# [WORK REQUEST]
Look through the data and write out every line with the word "agent" in it.

# [EXTRACTED DATA]
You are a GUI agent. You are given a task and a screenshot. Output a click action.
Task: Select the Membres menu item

...

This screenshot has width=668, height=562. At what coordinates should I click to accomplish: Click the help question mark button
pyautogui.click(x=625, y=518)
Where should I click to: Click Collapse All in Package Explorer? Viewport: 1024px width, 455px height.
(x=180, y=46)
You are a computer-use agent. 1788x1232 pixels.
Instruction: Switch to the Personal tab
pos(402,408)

# [ANSWER TO THE EXERCISE]
You are a GUI agent. You are given a task and a screenshot. Output a click action.
You are a computer-use agent. 1788x1232 pixels.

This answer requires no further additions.